## REQUIRED ACTION
Please copy exactly the lines that run from the start of the entries to the line containing "Devinez combien de temps il faut dormir… (682, 1876)", inclusive.

• • • • •

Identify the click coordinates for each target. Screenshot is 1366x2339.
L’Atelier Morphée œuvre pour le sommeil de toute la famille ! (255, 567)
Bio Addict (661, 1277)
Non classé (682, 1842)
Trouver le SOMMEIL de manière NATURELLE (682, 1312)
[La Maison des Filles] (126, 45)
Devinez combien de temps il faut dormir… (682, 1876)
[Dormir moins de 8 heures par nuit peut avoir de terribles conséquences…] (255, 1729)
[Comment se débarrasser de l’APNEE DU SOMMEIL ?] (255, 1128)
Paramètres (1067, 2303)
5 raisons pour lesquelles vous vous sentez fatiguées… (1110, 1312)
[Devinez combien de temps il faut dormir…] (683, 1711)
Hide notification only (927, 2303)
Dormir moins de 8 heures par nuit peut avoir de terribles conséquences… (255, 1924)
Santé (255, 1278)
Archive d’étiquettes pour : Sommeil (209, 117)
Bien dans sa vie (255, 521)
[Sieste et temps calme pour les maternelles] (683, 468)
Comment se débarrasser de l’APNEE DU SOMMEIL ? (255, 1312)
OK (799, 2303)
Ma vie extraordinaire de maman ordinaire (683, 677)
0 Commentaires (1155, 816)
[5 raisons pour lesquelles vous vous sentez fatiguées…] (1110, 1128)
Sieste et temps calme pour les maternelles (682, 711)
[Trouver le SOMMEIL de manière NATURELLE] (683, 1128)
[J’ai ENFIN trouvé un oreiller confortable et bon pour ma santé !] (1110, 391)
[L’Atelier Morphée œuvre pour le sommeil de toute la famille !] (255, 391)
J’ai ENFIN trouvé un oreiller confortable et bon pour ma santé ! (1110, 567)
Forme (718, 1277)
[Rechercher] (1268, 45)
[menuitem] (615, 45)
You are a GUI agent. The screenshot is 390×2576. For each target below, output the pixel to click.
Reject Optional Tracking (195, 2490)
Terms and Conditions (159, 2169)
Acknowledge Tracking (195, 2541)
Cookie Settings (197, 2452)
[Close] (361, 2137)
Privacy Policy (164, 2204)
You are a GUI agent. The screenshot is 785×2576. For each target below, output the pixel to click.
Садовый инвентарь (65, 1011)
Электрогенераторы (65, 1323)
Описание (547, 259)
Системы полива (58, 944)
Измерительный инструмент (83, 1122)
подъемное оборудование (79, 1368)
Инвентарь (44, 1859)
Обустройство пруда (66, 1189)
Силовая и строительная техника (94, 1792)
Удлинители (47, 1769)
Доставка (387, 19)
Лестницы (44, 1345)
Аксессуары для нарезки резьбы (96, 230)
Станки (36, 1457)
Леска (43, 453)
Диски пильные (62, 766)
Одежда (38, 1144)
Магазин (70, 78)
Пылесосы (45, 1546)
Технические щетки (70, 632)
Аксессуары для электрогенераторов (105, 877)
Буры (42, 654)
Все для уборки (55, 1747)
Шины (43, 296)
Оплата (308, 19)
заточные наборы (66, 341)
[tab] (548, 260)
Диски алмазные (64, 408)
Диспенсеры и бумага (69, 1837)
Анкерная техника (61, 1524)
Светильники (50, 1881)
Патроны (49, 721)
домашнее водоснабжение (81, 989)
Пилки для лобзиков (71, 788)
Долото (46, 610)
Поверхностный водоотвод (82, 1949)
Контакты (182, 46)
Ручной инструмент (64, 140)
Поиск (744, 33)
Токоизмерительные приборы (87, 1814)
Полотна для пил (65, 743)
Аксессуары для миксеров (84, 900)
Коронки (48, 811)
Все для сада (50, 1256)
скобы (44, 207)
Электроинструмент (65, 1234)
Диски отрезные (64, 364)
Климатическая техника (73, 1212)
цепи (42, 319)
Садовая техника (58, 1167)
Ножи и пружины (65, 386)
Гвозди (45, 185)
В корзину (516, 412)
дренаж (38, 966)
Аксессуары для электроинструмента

• • • • •

## ANSWER SECTION
Identify the click coordinates for each target. Screenshot is 1366x2339.
L’Atelier Morphée œuvre pour le sommeil de toute la famille ! (255, 567)
Bio Addict (661, 1277)
Non classé (682, 1842)
Trouver le SOMMEIL de manière NATURELLE (682, 1312)
[La Maison des Filles] (126, 45)
Devinez combien de temps il faut dormir… (682, 1876)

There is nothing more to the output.